A secular non-Muslim authority is requiring students to have their approval for the content of religious observances. What does this say about freedom of religion? And what about freedom of expression?
A 2016 decision by this school board had ensured “safety” by obliging the students involved in the Friday prayers to use one of six pre-written and pre-approved sermons. Prior to that decision, students had been permitted to write their own sermons, within certain parameters.
But why have religious practices in public schools at all? The education authority previously decided to allow certain religious practices in its schools, during instructional hours, because they saw this as a reasonable way to accommodate a religious group. After all, the “secular” week was set up to accommodate the Judeo-Christian majority. Weekends fall on Saturday and Sunday, which enables Christians and Jews to celebrate their Sabbaths during a time when they do not normally go to school. The Islamic holy day is Friday, which falls on a “weekday” when school is generally in session. Because the secular education system continues to operate during Fridays, the authorities apparently felt they had to find a way to let Muslim students celebrate their faith in the way in which their faith tells them to do so.

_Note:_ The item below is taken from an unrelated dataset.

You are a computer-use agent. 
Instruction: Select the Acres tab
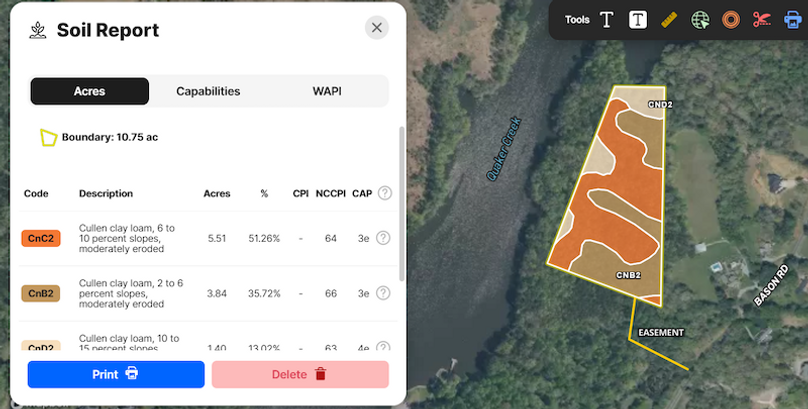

Peel, like other secular school boards has tried to accommodate students whose faiths require specific observances during school hours by making space and time available for religious gatherings. But who gets to decide which students can be included and which will not? If a faith traditionally separates boys and girls during prayers, should a school permit this separation? Normally, boys and girls work and study together. But there are times they might be separated, such as for physical education classes or other gender specific programming. Girls used to study home economics while boys learned shop skills. Now, if schools offer these courses, they are open to all interested students.

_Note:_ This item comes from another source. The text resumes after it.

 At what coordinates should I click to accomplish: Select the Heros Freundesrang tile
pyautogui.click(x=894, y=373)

Religious observances are not academic courses. Secular public schools can and should teach students ABOUT religions, but is there any place for religious observance in schools? Some would like to excise any appearance of religion in education, but others point to the Charter of Rights and Freedoms and to Human Rights legislation which protect religious freedom. Public schools cannot privilege one religion over another, nor can they trample on the rights of those who are religious. We will not be able to resolve this conundrum easily.
Now, back to the Peel School Board, which has decided to give Muslim students the right to use school facilities and time at the end of the day on Fridays, to hold prayers. Fair enough, but the Board wants to know what will be said during these prayer sessions. Why does the school board want to know? What is their concern? Would they ask a Christian, Jewish, Buddhist, Indigenous Spiritual, Hindu or Jain group to submit their sermons for approval? Are Islamic students under special scrutiny? If so, why?

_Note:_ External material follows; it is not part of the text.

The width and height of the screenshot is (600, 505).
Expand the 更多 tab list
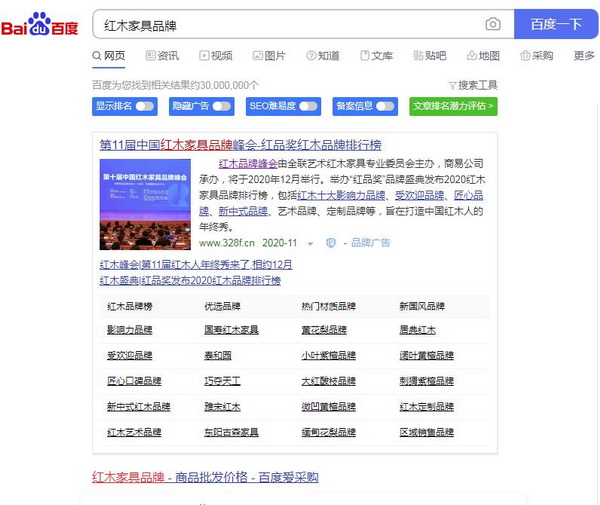coord(584,56)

It appears that the conditions under which the Muslim students are given the right to use school facilities have included prior-restraint. Students who do not want to select from six pre-approved sermons are required to submit their own, student-written sermons for approval by the school’s principal before being permitted to use them in the school. Other than passages to be read directly from the Qur’an, sermons must be delivered in English. Sermons must comply with the school’s code of conduct, the Education Act, and its regulations, and the Ontario Human Rights Code. For a religious sermon? There are so many potential conflicts here that it is difficult to know where to begin.
And generally, a Muslim member of staff is assigned to oversee the student-lead services. While it is a regular practice in schools to have a teacher or other staff member assigned to oversee student-lead activities, I cannot think of another instance when that staff member must belong to a specific faith. Could that staff person stop a sermon they think inappropriate? Under what conditions? Should students have the rights to freely express themselves in schools? The students certainly think so. Other community members seem to think differently.
We teach our children that they live in a democratic society where we are all rights holders who are subject to the rule of law. The way in which religious students are treated will have a resounding effect throughout everyone’s education. The conversation must continue because we all need and deserve a voice.